Description
An Activation Function is a mathematical operation applied to the output of a neuron in an artificial neural network. Its purpose is to introduce non-linearity into the network’s architecture, enabling it to learn complex patterns and solve non-trivial tasks such as image recognition, natural language processing, and financial forecasting.
Without activation functions, a neural network would simply behave like a linear regression model, regardless of how many layers it has.
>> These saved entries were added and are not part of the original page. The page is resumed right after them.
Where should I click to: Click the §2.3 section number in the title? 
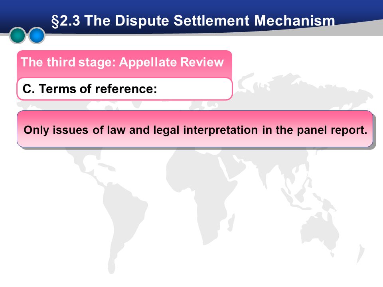point(66,21)
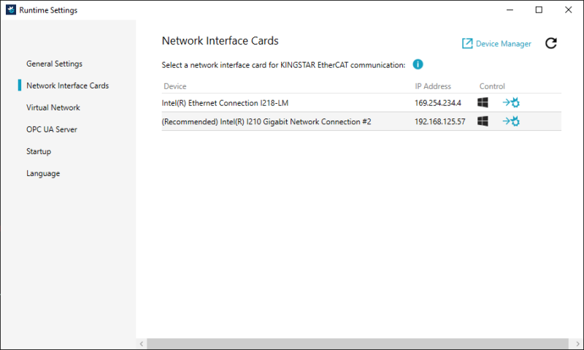The width and height of the screenshot is (584, 350).
Task: Click Windows icon for I210 Gigabit adapter
Action: 483,121
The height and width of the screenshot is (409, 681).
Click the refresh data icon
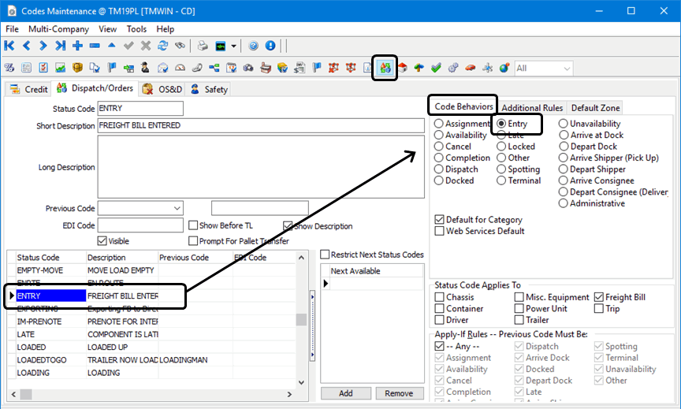click(x=163, y=46)
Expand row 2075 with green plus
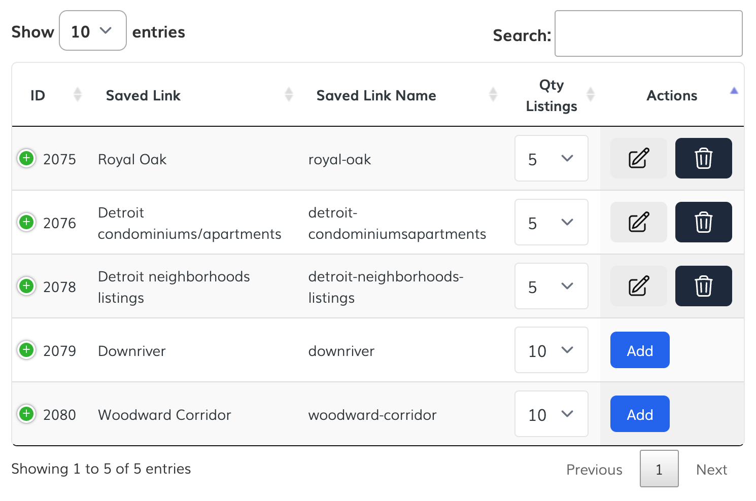756x501 pixels. (26, 158)
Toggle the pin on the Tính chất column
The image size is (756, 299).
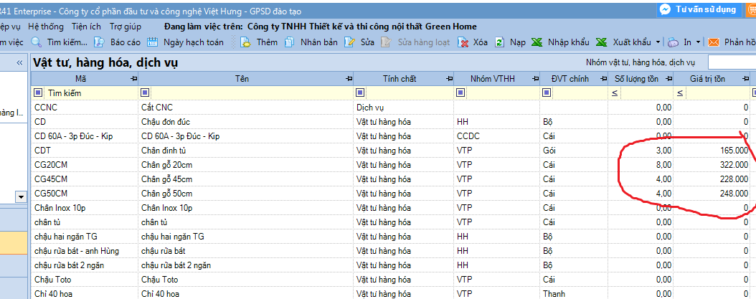449,78
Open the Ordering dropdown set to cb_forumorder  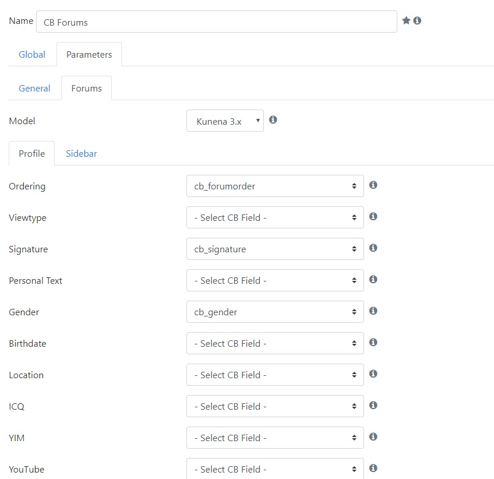coord(275,186)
Activation functions help break this limitation, allowing networks to model complex relationships and make decisions beyond linear separability.
Why Activation Functions Matter
- 🚀 Non-Linearity
Enables the neural network to model and approximate complex, real-world functions. - 🧠 Decision Boundaries
Helps form intricate classification boundaries in high-dimensional data. - 🎯 Learnability
Influences how the model learns through gradient descent and backpropagation. - 🔁 Enables Deep Learning
Essential for deep networks with multiple hidden layers.
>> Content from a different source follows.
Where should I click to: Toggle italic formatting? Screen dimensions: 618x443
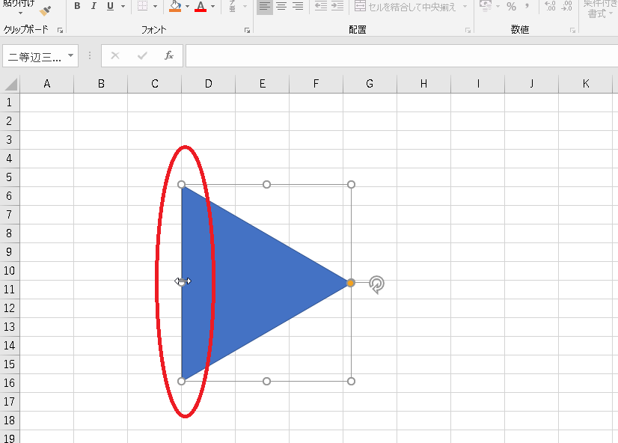click(94, 6)
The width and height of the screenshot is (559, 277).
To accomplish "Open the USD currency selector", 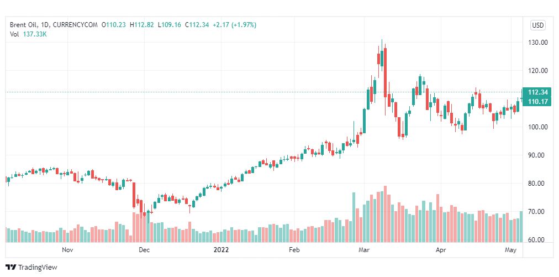I will point(537,25).
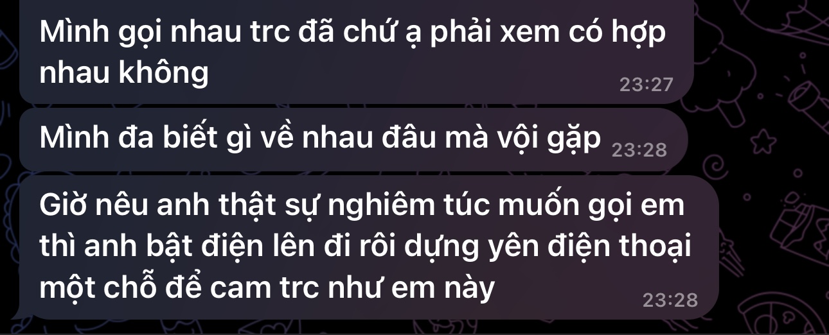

In essence, activation functions define how information flows and transforms from one layer to another in a neural network.
Where It’s Used in a Neural Network
An activation function is applied after a neuron computes the weighted sum of its inputs and adds a bias:
z = w₁x₁ + w₂x₂ + ... + wₙxₙ + b
a = activation(z)
Here, z is the linear output, and a is the activated output that gets passed to the next layer.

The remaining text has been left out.